Document Data Extractor
Extract fields from PDFs, images, and Word docs with pixel-exact bounding boxes in a standalone interactive HTML viewer.
How It Works
Document Data Extractor takes a document (PDF, image, or Word doc) and a natural-language description of the fields you need, then produces a standalone interactive HTML file showing the original document with editable bounding boxes drawn around each extracted field.

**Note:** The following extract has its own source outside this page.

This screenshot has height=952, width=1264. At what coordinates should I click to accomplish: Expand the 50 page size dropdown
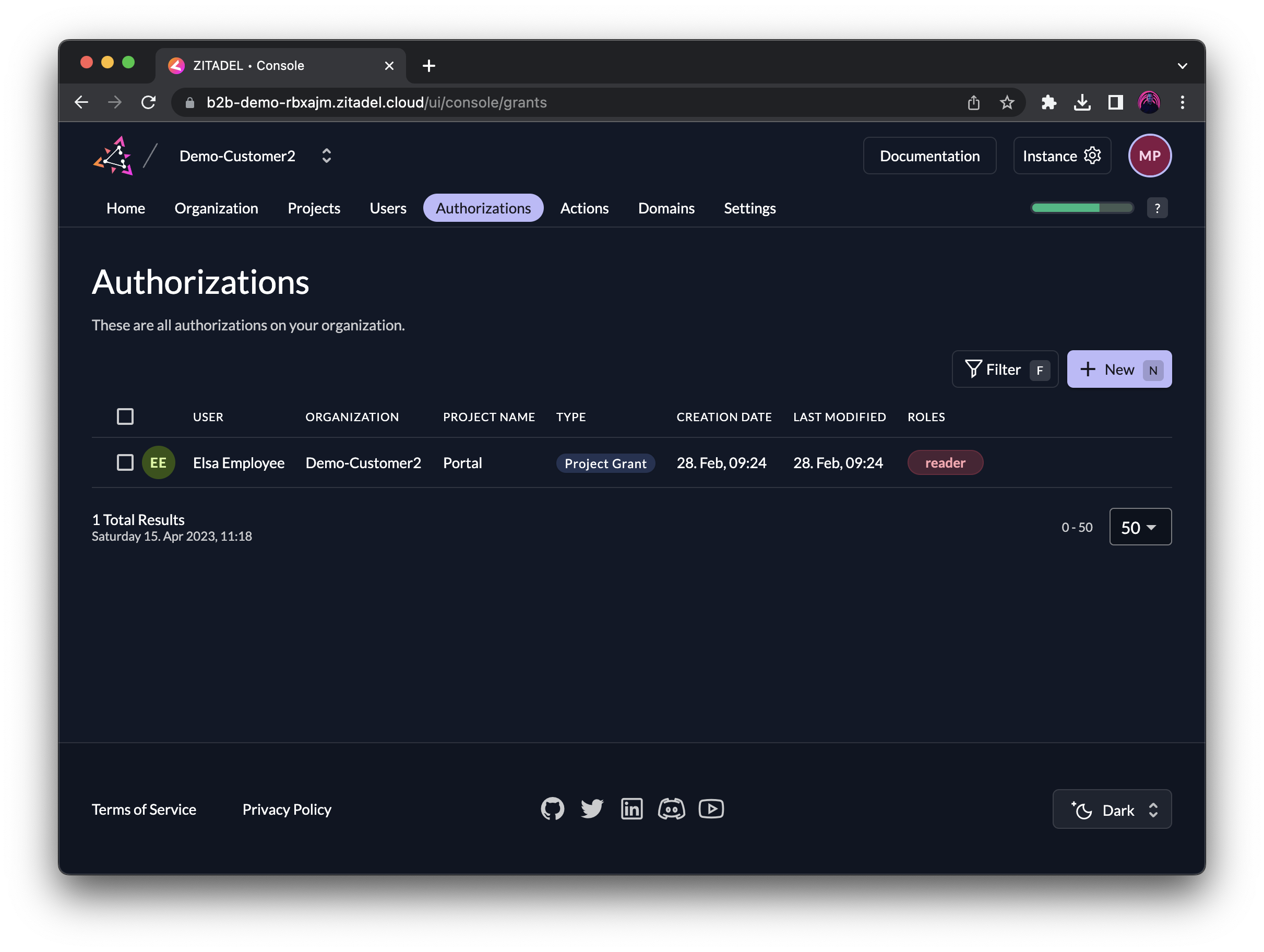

The key insight: instead of asking a vision model to guess pixel coordinates, the skill splits the work cleanly—Claude handles the semantics (deciding which text is the invoice number, vendor, etc.) while a Python script handles the geometry (using the PDF text layer or OCR to get pixel-exact coordinates).
Key Features
- One-shot extraction—provide a doc and field list, get back an interactive viewer with boxes drawn
- Works across PDF, PNG, JPG, and DOCX inputs with no per-format effort
- Pixel-exact coordinates for text-layer PDFs via
pdfplumber - OCR fallback for scanned PDFs and images via
pytesseract - Editable bounding boxes—drag to reposition, resize corners, or draw new boxes
- Honest failures—fields that can't be located are flagged, not guessed
Tutorial: Extract Fields with Claude Code
Download the Document Field Extractor skill and add it to your Claude Code skills directory.
Point the skill at your document and describe the fields you need. For example: "Extract the vendor name, invoice number, date, and total from this PDF."
Claude identifies field values semantically, then a Python script maps each value to pixel-exact coordinates using the document's text layer or OCR.
Open the generated HTML file to see your document with color-coded bounding boxes. Click any field in the sidebar to jump to its location. Drag boxes to adjust, or draw new ones for anything the AI missed.